Extraño safari by Rocco Sarto

Extraño safari by Rocco Sarto

autor:Rocco Sarto
La lengua: spa
Format: epub
Tags: Aventuras, Novela
publicado: 2015-05-27T22:00:00+00:00


CAPÍTULO VI

FRANCISCA se sentó a mi lado y poco después dormía como un bebé apoyada en mi hombro. Me Invadió una ternura que hacía tiempo no sentía, por los menos de aquel modo, ligeramente alejada de la más fervorosa sexualidad.

Yo no pude volver a dormirme. A las seis de la mañana un grupo de hacheros trepó al vagón y se acomodaron en los primeros asientos. Continuaba lloviendo y el cielo se aclaraba lánguidamente sobre una bruma densa y blanca.

La desperté a las ocho y media.

—Vamos, pequeña, o perderás a tus arqueólogos.

Abrió los ojos y se sorprendió. Apartó el rostro de mi hombro y sonrió.

—¿Qué hora es?

—Hora de que desentumezca mi brazo.

—Lo siento —dijo Francisca—, estaba exhausta.

—¿De verdad?

Y los dos nos sonreímos.

El tren describió una amplia curva y comenzó a aminorar la velocidad.

—¿Adónde vas tú? —preguntó poniéndose de pie y estirando su cuerpo de pantera adormecida.

Lo pensé en un segundo. Podía descender con ella y llevarla hasta Berlín a unos cincuenta kilómetros de la estación y luego proseguir mi viaje hasta Lérida. Allí contactaría con uno de los múltiples amigos de Mariano que me proporcionaría la barca y lo que necesitara.

—Te llevaré hasta tu destino.

—¿Cómo lo harás? —preguntó con un mohín cómico.

Los hacheros la observaron con admiración y respeto. Ella les sonrió.

—Ven, he de buscar mi cabalgadura.

Descendimos del tren y arrastramos las mochilas hasta el vagón de carga. Uno de los maquinistas me ayudó con la Honda y me miró con ojos legañosos.

—No es buena época para motocicletas —dijo con seriedad.

—Lo sé, gracias.

—¡Es fantástica! —exclamó la muchacha.

—Ponte tu capa de espadachín impermeable y larguémonos de aquí.

Se sentó a mi espalda y cruzó los brazos alrededor de mi cuerpo. Podría haberla llevado volando a la Luna, como diría Sinatra.

—¿Vas a Berlín?

—Sólo a entregar la mercadería —dije y lancé mi cabalgadura a todo gas por la carretera.

El camino era sinuoso y la lluvia no contribuía en nada a hacerlo más transitable.

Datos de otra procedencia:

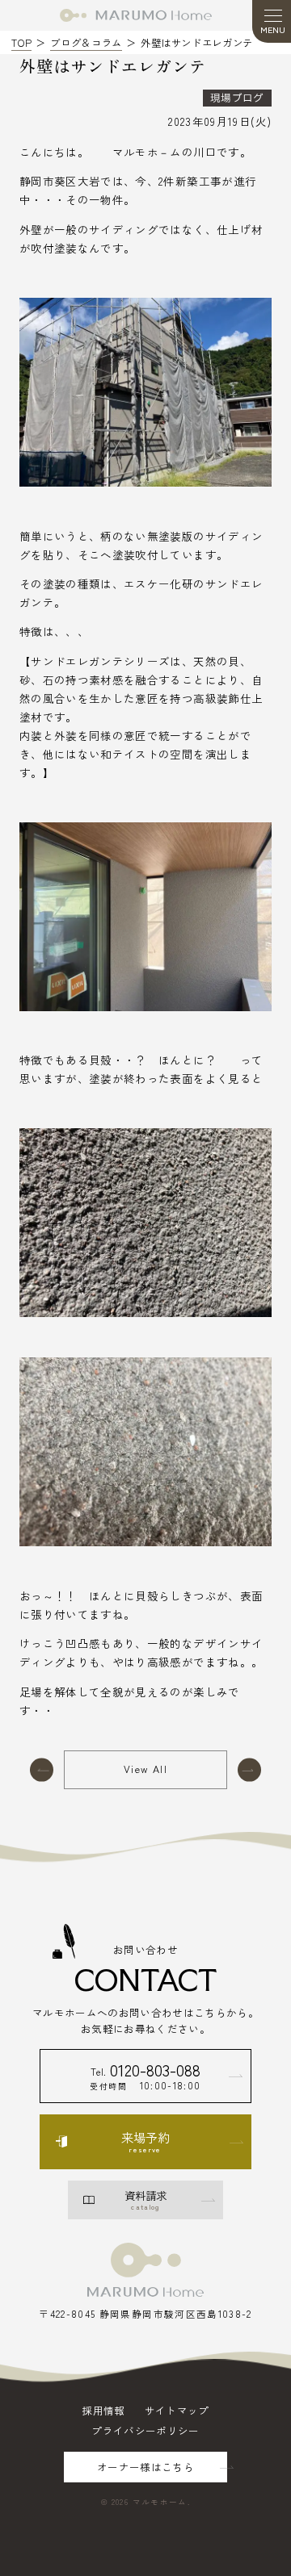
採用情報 (103, 2410)
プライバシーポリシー (145, 2431)
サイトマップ (177, 2410)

Llegamos a Berlín y nos regalamos un apetitoso desayuno.

—Iré a preguntar por mi grupo —dijo ella mientras yo acomodaba la mochila en la motocicleta.

—¿Podré encontrarte en algún sitio cuando acabe tu aventura?

Me miró de un modo especial.

—¿Por qué no vienes conmigo?

—Tengo algo que hacer —dije—, pero me gustaría volver a encontrarte, siempre que no haya un marido amante o un novio con esperanzas.

—No los hay.

Me besó en la mejilla, miró profundamente dentro de mi cerebro a través de mis ojos encendidos y se marchó.

Me obligué a no mirarla y continué atando mis petates en la Honda. Cuando estuve dispuesto regresé al bar donde habíamos desayunado y entré en el lavabo para cambiar mi indumentaria y disponer una de las escopetas de repetición para un uso sorpresivo. Envolví el arma en una manta y regresé adonde había dejado la motocicleta.

Dos policías miraban la máquina y a lo lejos, junto a uno de los surtidores de la única y rotosa gasolinera, alcancé a divisar el jeep de los mestizos.

Viajaban con rapidez.

Uno de los policías ostentaba el grado de sargento y se volvió hacia mí. Era obeso, desagradable, con una barba de varios días en su rostro gordo y redondo.